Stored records
________
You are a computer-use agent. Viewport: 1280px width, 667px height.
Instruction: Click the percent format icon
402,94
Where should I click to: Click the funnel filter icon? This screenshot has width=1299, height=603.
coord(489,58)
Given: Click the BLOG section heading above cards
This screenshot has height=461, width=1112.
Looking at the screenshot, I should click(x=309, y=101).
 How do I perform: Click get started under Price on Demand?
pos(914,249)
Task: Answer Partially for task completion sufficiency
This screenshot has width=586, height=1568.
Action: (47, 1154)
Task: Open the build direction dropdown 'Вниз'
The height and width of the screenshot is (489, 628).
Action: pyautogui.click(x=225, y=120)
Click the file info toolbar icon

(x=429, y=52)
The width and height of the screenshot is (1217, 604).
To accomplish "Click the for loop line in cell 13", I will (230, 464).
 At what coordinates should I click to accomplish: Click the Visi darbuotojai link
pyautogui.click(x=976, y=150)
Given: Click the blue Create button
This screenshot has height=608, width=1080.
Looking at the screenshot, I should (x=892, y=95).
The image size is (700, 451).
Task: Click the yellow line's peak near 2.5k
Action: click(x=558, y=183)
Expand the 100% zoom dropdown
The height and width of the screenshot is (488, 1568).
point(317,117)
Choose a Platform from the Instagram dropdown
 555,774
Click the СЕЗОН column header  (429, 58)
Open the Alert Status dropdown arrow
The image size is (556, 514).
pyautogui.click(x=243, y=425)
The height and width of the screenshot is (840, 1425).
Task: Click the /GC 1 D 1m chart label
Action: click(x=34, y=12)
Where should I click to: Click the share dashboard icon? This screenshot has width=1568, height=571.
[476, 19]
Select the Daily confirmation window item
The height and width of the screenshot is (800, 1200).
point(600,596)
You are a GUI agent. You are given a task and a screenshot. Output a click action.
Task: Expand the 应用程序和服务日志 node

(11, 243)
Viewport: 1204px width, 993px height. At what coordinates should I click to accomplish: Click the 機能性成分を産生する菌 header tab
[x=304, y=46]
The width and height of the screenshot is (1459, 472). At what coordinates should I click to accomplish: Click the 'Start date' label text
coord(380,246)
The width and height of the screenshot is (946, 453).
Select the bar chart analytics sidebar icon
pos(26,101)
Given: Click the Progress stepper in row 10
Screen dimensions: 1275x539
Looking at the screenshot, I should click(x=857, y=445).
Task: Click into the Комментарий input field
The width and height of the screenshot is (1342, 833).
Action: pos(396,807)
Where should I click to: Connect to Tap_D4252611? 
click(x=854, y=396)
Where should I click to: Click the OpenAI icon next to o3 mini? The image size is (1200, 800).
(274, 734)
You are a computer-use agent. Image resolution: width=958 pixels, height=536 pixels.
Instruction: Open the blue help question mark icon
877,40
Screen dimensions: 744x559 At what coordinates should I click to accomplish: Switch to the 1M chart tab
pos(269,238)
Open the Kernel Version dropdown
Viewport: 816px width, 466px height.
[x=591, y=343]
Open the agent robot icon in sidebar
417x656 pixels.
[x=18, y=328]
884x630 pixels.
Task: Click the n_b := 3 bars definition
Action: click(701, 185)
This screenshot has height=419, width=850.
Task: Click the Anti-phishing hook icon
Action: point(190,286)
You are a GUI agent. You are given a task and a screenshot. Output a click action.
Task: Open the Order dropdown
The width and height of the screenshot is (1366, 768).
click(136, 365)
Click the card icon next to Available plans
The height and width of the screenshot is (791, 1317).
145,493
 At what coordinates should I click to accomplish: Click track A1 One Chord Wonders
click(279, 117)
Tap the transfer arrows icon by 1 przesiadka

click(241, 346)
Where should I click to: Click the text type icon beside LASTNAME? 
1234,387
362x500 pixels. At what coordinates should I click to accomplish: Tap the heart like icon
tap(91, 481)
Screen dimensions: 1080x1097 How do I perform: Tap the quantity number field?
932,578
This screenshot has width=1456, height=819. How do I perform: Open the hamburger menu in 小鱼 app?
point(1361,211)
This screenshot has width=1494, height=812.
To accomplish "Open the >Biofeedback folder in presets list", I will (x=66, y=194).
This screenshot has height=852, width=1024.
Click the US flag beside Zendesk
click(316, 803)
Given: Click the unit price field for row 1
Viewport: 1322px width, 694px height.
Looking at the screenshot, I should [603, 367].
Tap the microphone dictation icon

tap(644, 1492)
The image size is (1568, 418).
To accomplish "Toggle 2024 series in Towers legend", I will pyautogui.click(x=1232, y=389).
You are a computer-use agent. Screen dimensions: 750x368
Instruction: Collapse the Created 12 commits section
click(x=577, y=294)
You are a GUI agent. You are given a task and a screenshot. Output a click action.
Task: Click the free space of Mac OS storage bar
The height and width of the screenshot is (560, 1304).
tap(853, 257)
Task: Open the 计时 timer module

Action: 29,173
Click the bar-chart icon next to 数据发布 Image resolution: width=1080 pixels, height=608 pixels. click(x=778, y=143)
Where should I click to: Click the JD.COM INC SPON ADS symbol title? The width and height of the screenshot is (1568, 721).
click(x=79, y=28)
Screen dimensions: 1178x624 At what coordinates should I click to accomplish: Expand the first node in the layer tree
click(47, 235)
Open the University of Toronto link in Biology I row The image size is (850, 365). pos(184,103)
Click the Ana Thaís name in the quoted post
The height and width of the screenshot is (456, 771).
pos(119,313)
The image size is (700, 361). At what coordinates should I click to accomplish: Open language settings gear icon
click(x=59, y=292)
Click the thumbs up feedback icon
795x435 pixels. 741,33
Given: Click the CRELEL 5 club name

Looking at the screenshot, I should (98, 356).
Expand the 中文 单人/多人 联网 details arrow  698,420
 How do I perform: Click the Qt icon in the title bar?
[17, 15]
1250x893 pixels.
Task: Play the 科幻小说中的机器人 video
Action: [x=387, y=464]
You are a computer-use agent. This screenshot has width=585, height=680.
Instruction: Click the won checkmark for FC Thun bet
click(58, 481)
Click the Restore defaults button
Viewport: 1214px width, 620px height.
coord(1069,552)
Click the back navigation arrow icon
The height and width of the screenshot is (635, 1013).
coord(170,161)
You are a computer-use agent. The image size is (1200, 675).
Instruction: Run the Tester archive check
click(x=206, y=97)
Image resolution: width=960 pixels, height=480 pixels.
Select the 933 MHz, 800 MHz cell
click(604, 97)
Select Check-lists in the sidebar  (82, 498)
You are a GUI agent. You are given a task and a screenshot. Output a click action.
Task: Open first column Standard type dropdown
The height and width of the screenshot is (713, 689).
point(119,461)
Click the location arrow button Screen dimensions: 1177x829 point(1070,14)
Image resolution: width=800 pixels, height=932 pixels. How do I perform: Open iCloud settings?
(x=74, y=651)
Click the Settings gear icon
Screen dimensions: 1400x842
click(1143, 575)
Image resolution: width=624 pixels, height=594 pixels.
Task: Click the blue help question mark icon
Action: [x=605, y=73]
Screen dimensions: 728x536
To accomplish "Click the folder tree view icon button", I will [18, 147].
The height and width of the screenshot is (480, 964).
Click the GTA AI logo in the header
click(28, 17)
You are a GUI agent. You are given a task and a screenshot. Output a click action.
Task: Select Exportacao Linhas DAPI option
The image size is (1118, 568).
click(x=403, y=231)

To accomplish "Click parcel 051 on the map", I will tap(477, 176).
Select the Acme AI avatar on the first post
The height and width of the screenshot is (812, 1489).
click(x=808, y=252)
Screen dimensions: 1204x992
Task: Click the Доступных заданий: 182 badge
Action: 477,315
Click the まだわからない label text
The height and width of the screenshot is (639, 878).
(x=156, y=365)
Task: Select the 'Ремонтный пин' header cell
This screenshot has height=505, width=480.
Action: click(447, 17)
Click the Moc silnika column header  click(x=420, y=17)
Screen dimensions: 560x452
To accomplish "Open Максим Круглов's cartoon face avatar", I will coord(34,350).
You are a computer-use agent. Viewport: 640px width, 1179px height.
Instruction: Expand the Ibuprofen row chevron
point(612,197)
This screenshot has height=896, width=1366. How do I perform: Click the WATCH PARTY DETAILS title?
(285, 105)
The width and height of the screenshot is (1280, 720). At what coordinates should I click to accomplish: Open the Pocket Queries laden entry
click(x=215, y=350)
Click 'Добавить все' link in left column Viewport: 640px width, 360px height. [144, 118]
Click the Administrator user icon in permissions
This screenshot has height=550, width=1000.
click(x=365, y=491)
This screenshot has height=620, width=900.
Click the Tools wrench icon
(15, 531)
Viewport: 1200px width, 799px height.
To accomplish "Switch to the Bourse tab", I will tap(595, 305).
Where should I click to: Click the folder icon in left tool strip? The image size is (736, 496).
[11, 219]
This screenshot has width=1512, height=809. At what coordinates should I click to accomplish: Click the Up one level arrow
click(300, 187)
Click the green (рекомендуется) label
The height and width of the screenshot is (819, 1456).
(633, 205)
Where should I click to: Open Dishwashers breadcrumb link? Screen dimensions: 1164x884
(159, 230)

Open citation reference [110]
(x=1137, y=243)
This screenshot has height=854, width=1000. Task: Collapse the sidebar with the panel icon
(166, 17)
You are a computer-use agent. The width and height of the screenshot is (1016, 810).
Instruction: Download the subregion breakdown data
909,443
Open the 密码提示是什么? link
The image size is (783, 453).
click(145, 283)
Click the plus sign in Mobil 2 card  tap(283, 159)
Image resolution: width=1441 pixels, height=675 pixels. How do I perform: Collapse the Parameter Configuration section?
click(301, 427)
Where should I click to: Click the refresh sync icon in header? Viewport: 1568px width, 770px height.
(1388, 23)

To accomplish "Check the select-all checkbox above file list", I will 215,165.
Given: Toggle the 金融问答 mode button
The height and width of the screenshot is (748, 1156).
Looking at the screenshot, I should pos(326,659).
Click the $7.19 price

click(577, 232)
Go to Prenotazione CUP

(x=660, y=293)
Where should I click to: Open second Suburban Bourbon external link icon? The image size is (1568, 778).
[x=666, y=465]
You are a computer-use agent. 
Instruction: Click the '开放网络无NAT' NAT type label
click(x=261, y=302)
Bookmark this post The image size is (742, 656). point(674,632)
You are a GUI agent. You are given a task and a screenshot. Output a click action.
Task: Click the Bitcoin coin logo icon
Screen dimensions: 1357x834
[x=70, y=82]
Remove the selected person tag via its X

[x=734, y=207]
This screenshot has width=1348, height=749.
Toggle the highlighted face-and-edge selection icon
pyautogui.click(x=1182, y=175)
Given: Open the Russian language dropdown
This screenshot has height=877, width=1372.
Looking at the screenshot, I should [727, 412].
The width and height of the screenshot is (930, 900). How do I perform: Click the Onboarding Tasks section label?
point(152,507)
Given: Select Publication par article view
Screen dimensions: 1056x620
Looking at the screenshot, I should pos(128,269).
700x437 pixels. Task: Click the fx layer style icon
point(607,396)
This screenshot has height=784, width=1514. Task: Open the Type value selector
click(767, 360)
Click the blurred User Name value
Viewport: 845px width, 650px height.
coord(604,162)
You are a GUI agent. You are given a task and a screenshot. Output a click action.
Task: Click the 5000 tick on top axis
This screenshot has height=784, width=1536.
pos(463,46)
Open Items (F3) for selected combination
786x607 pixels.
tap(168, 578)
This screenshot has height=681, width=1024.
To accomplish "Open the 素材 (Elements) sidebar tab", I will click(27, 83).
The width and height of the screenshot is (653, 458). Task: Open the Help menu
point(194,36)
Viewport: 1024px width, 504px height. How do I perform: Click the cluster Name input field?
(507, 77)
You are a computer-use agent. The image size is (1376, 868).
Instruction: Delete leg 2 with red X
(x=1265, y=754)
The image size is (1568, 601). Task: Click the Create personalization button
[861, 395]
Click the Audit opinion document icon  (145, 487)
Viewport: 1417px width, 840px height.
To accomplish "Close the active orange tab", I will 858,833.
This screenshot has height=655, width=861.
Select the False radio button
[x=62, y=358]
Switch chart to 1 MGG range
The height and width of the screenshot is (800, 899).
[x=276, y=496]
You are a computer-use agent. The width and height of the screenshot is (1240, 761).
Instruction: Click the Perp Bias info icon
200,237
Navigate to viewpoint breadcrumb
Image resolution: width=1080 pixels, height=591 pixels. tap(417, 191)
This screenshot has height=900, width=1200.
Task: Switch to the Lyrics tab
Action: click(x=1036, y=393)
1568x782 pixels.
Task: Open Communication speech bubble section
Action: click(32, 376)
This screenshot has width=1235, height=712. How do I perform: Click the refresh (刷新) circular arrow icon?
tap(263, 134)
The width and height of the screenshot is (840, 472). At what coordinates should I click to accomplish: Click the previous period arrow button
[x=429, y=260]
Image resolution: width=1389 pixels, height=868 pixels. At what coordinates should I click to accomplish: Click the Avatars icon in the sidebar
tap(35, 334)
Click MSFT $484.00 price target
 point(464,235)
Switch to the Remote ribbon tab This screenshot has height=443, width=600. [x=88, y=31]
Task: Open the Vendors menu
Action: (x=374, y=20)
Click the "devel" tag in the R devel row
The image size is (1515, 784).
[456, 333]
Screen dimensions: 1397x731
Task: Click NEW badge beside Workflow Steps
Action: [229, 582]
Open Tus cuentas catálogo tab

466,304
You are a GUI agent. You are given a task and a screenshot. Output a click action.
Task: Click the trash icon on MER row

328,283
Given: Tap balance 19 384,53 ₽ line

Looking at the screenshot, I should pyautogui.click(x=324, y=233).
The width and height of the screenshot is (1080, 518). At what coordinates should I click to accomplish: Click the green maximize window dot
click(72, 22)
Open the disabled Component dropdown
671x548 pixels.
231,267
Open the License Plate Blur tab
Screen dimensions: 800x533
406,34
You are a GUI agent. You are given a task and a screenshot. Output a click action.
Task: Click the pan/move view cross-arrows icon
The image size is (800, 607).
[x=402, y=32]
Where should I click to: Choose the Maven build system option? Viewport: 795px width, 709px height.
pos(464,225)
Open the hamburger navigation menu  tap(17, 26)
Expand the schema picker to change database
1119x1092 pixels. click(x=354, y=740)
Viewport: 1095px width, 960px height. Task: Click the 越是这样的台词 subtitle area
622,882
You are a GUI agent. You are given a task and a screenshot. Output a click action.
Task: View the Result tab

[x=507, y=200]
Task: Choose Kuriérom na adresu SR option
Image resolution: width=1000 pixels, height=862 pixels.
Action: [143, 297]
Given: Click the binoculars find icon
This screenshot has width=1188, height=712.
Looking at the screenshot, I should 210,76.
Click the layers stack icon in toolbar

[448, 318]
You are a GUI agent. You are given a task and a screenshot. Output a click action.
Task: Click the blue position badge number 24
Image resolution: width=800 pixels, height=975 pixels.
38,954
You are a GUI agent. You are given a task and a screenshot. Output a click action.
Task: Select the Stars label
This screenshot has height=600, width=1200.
________
- [Assignment]: Every line in the data above that contains the word "navigation" counts; report how many there are and nothing more.

- [Written reply]: 2